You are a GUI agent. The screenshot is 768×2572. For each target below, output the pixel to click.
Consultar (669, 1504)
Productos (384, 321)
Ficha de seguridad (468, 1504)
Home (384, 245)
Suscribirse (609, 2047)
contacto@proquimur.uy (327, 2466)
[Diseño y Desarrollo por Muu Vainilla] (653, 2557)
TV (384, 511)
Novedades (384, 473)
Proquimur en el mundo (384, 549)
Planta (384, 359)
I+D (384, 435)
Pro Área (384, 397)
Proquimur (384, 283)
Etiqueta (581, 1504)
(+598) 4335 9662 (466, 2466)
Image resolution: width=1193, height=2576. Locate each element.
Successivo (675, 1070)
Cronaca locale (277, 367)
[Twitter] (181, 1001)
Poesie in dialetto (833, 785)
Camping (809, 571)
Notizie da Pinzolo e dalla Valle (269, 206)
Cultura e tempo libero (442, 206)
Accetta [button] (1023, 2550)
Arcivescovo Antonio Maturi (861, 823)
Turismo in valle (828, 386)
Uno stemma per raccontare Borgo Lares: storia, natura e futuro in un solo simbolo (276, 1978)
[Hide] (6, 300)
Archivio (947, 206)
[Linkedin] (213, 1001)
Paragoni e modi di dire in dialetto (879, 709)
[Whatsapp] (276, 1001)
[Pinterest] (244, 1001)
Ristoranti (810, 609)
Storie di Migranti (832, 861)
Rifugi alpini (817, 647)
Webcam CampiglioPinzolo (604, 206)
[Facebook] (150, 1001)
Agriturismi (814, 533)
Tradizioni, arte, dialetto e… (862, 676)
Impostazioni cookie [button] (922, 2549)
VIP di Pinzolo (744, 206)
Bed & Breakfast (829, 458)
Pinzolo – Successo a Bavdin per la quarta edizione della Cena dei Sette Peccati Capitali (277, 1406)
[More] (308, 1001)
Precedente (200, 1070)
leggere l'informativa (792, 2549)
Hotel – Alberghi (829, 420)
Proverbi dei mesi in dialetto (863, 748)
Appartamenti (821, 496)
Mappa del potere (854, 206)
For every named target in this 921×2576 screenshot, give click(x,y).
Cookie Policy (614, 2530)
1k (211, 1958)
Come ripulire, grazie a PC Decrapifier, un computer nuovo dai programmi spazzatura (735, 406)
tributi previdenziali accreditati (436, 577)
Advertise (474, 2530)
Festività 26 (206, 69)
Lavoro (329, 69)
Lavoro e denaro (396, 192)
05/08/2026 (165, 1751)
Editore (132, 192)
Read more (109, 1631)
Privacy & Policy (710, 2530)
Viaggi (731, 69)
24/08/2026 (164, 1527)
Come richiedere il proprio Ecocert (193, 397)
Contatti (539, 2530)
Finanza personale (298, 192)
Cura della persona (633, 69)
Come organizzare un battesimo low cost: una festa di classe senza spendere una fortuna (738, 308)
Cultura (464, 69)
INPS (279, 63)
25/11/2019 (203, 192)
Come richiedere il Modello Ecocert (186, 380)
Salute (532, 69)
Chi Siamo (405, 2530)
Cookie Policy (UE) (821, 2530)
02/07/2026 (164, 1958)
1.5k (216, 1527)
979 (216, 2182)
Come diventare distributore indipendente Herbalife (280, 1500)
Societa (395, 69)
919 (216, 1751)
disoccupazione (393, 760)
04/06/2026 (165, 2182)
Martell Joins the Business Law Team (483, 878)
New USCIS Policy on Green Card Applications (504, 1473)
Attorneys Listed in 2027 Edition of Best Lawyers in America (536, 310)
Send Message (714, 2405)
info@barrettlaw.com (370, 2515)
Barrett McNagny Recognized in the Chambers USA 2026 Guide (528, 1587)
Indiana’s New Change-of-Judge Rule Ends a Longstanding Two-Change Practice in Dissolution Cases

----------------------------------------

**ASSIGNMENT**
The answer is the run of lines above from the line containing "[Hide] (6, 300)" through the line containing "tributi previdenziali accreditati (436, 577)", copied exactly and alone.

**RESPONSE AREA**
[Hide] (6, 300)
Archivio (947, 206)
[Linkedin] (213, 1001)
Paragoni e modi di dire in dialetto (879, 709)
[Whatsapp] (276, 1001)
[Pinterest] (244, 1001)
Ristoranti (810, 609)
Storie di Migranti (832, 861)
Rifugi alpini (817, 647)
Webcam CampiglioPinzolo (604, 206)
[Facebook] (150, 1001)
Agriturismi (814, 533)
Tradizioni, arte, dialetto e… (862, 676)
Impostazioni cookie [button] (922, 2549)
VIP di Pinzolo (744, 206)
Bed & Breakfast (829, 458)
Pinzolo – Successo a Bavdin per la quarta edizione della Cena dei Sette Peccati Capitali (277, 1406)
[More] (308, 1001)
Precedente (200, 1070)
leggere l'informativa (792, 2549)
Hotel – Alberghi (829, 420)
Proverbi dei mesi in dialetto (863, 748)
Appartamenti (821, 496)
Mappa del potere (854, 206)
For every named target in this 921×2576 screenshot, give click(x,y).
Cookie Policy (614, 2530)
1k (211, 1958)
Come ripulire, grazie a PC Decrapifier, un computer nuovo dai programmi spazzatura (735, 406)
tributi previdenziali accreditati (436, 577)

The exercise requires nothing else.